Non-inflammatory left ventricular dysfunction
This spectrum of ICI-related CV adverse events includes tachyarrhythmia and bradyarrhythmia, pericarditis, vasculitis, non-inflammatory left ventricular dysfunction (NI-LVD), Takotsubo-like syndrome, and acute coronary events, among others [15]. These differential diagnoses should be considered in cancer patients treated with ICI who develop new cardiovascular symptoms.
In our experience, NI-LVD occurs later in the time course of ICI treatment. The real incidence is currently unknown, but it has been reported that late cardiac toxicity secondary to ICI accounts for 1/3 of all the cardiac complications in ICI, and that NI-LVD is the most frequent event in this population [16]. In our clinical practice, we have seen that a significant number of patients develop this different type of cardiac injury characterised by a low EF (<50%), elevated NP but normal troponin levels, no evidence of myocardial inflammation on CMR, and no association with other concomitant irAEs (Andres et al, unpublished results). Patients who develop new LVD should be started on cardioprotective treatment following the current ESC acute and chronic heart failure guidelines [15].

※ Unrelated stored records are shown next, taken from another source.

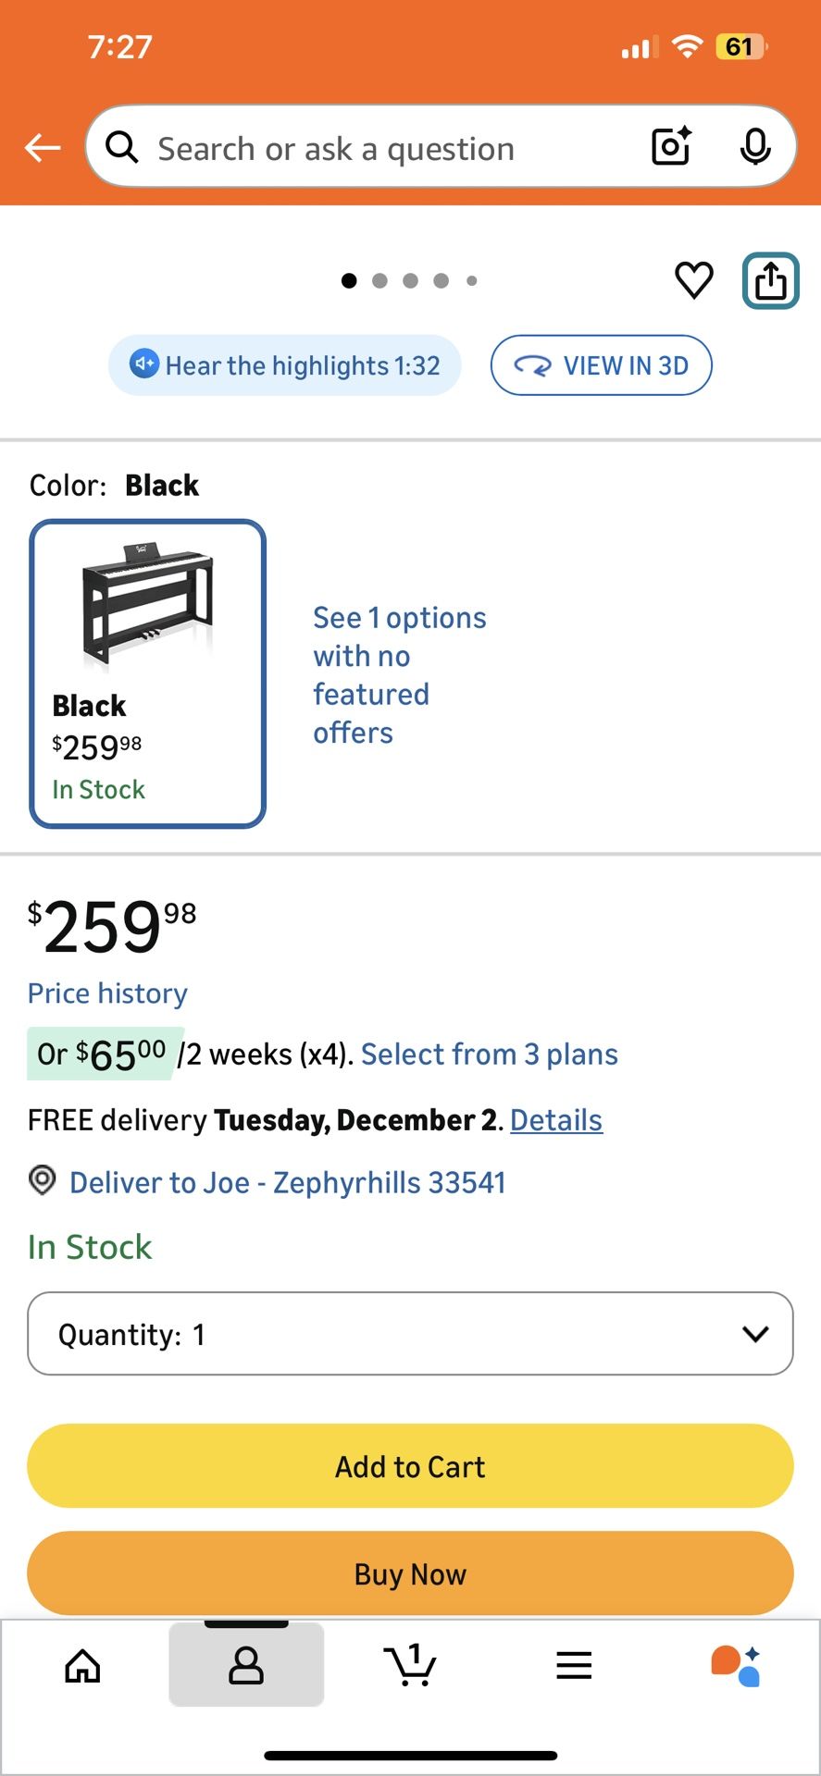Expand the Quantity dropdown
821x1776 pixels.
[410, 1334]
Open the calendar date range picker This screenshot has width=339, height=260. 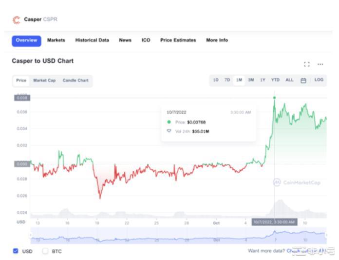click(x=303, y=80)
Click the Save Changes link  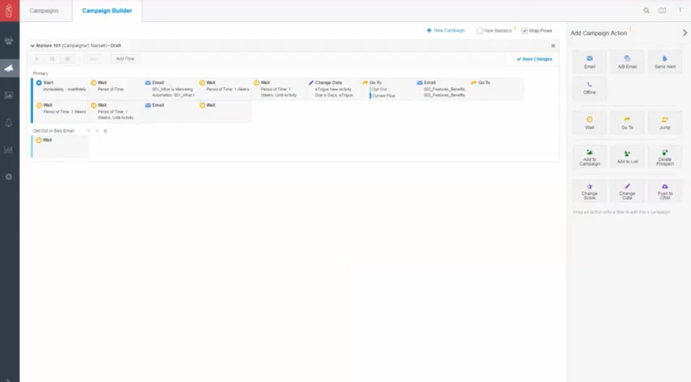[535, 59]
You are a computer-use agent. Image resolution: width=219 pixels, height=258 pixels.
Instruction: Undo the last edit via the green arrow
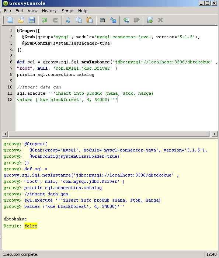coord(44,20)
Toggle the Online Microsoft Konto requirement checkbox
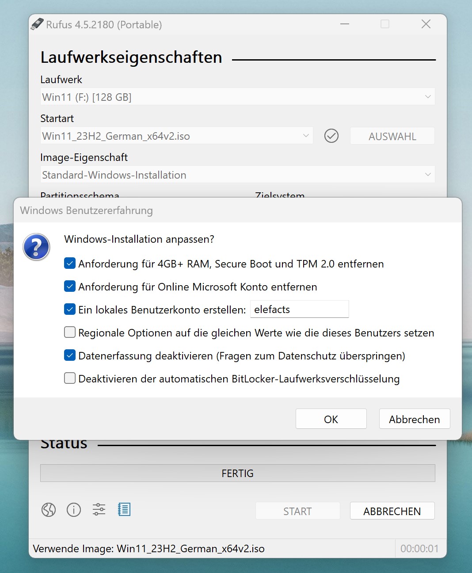This screenshot has height=573, width=472. (70, 287)
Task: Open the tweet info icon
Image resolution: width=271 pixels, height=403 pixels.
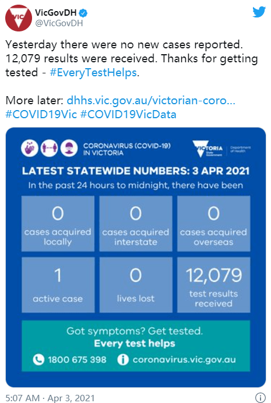Action: pyautogui.click(x=260, y=398)
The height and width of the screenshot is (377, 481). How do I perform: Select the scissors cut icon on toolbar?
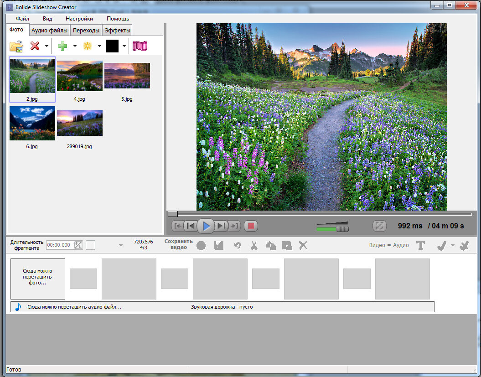pos(254,245)
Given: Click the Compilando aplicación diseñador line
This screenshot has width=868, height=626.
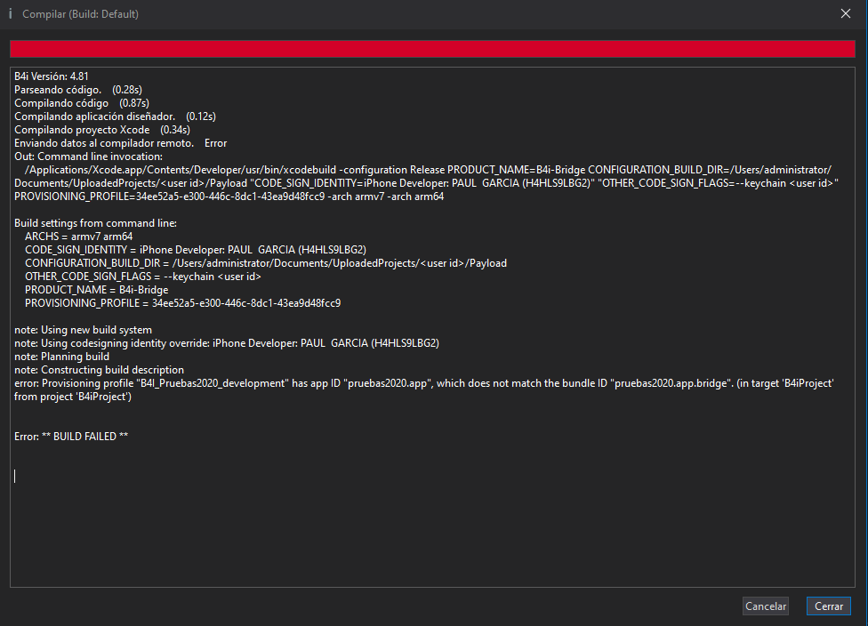Looking at the screenshot, I should point(115,116).
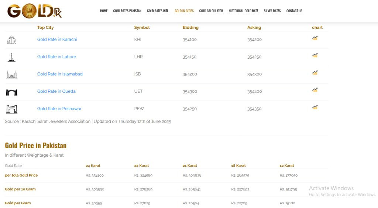Navigate to Historical Gold Rate
Image resolution: width=378 pixels, height=208 pixels.
click(x=243, y=11)
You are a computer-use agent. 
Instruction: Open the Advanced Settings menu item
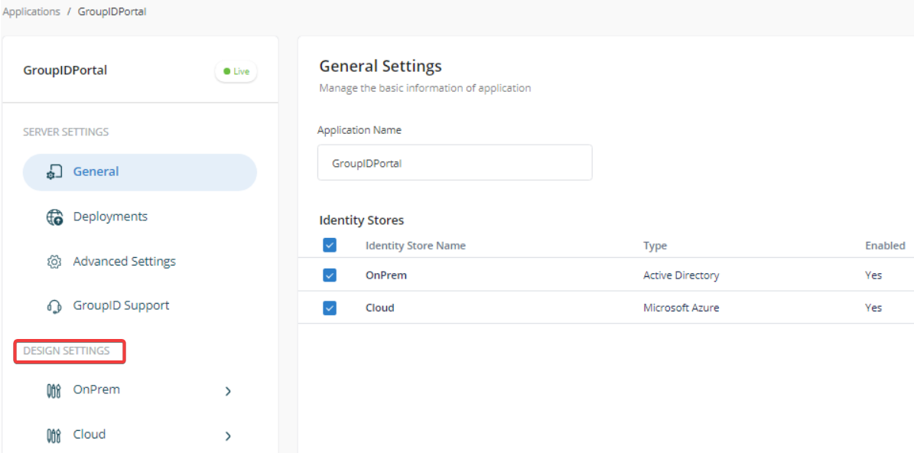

CAR-T and TIL cell therapy
Chimeric antigen receptor therapy (CAR-T), a gene-modified, adoptive T-cell immunotherapy treatment, represents a major advance in the management of relapsed or refractory haematological malignancies. These cells with genetically modified T-cell receptors have the focused specificity of a monoclonal antibody coupled with the cytolytic power of a T cell functioning independently of the major histocompatibility complex. The most common CAR-T is versus the B19 antigen of most B-cell malignancies (Figure 2).